### What is needed
Where does "computer" appear in the data? Return each line that holds it.

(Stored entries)
■ ■ ■

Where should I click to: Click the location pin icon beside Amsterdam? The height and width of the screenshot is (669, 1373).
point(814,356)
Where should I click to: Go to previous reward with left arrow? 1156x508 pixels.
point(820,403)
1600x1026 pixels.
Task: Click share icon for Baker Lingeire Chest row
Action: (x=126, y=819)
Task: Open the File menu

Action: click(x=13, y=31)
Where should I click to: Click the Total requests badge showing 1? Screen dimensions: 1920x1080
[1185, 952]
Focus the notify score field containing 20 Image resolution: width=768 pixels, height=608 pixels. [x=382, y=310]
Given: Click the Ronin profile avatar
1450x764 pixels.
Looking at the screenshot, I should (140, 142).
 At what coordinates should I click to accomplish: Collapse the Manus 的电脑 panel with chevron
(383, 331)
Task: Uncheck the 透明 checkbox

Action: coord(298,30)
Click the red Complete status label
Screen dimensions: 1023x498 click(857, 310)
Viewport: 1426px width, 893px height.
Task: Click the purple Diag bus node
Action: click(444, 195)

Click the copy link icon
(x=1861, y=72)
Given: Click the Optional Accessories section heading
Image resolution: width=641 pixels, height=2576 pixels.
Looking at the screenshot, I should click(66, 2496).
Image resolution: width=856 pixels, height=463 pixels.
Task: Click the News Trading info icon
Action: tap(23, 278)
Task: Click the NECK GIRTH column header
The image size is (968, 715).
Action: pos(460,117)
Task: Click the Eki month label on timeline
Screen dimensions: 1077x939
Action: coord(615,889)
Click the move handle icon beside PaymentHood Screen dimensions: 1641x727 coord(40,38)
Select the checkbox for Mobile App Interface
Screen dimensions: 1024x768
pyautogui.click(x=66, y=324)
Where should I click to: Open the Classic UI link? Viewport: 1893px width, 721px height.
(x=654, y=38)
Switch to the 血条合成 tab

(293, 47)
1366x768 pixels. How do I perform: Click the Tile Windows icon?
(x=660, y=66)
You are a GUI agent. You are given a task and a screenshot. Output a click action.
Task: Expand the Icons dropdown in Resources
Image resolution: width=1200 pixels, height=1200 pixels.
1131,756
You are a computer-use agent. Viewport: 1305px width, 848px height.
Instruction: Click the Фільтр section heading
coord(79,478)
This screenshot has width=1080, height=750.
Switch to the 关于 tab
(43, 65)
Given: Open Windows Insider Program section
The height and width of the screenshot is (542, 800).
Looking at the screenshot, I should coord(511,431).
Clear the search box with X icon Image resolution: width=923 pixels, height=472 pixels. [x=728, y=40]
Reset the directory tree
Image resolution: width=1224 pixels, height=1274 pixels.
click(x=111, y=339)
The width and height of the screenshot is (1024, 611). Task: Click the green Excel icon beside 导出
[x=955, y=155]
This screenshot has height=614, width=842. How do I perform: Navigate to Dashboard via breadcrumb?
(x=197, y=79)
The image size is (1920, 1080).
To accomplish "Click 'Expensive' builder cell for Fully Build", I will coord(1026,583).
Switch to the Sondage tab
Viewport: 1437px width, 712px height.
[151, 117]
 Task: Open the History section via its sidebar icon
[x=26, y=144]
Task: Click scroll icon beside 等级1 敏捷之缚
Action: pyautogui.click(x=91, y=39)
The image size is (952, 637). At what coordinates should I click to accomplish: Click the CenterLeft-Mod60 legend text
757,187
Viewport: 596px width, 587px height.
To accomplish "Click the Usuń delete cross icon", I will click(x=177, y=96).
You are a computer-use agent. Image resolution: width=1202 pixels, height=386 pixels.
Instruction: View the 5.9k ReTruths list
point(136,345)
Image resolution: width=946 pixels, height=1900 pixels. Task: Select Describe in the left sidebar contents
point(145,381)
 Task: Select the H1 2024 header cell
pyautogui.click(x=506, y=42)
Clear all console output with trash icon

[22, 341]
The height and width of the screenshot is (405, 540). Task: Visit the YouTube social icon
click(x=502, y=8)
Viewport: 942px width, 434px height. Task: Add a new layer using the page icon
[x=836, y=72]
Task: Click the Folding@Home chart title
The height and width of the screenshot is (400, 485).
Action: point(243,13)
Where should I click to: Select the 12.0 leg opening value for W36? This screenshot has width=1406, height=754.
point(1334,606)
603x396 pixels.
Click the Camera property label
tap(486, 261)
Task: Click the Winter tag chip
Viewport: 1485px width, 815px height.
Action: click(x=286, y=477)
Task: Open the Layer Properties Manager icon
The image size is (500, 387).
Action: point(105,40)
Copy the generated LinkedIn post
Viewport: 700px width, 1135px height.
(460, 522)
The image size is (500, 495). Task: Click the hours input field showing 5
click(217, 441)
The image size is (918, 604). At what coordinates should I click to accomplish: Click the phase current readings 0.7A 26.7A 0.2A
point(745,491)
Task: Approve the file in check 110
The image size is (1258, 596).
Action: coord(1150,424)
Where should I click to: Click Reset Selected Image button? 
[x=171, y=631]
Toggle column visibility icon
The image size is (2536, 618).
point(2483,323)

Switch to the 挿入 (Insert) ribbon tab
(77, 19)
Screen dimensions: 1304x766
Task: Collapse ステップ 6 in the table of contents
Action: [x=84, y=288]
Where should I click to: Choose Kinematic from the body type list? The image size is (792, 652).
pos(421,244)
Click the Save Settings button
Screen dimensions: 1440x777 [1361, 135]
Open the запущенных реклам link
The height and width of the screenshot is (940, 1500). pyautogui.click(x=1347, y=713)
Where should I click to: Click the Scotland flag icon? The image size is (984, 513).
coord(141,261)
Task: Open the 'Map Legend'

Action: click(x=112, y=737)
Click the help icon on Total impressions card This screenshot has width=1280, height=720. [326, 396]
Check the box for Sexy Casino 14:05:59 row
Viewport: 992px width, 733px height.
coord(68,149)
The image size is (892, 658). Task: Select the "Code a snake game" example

■ ■ ■

### Solution
You are a computer-use agent. Viewport: 1305px width, 848px height.
You are a computer-use agent. Image resolution: width=1202 pixels, height=386 pixels.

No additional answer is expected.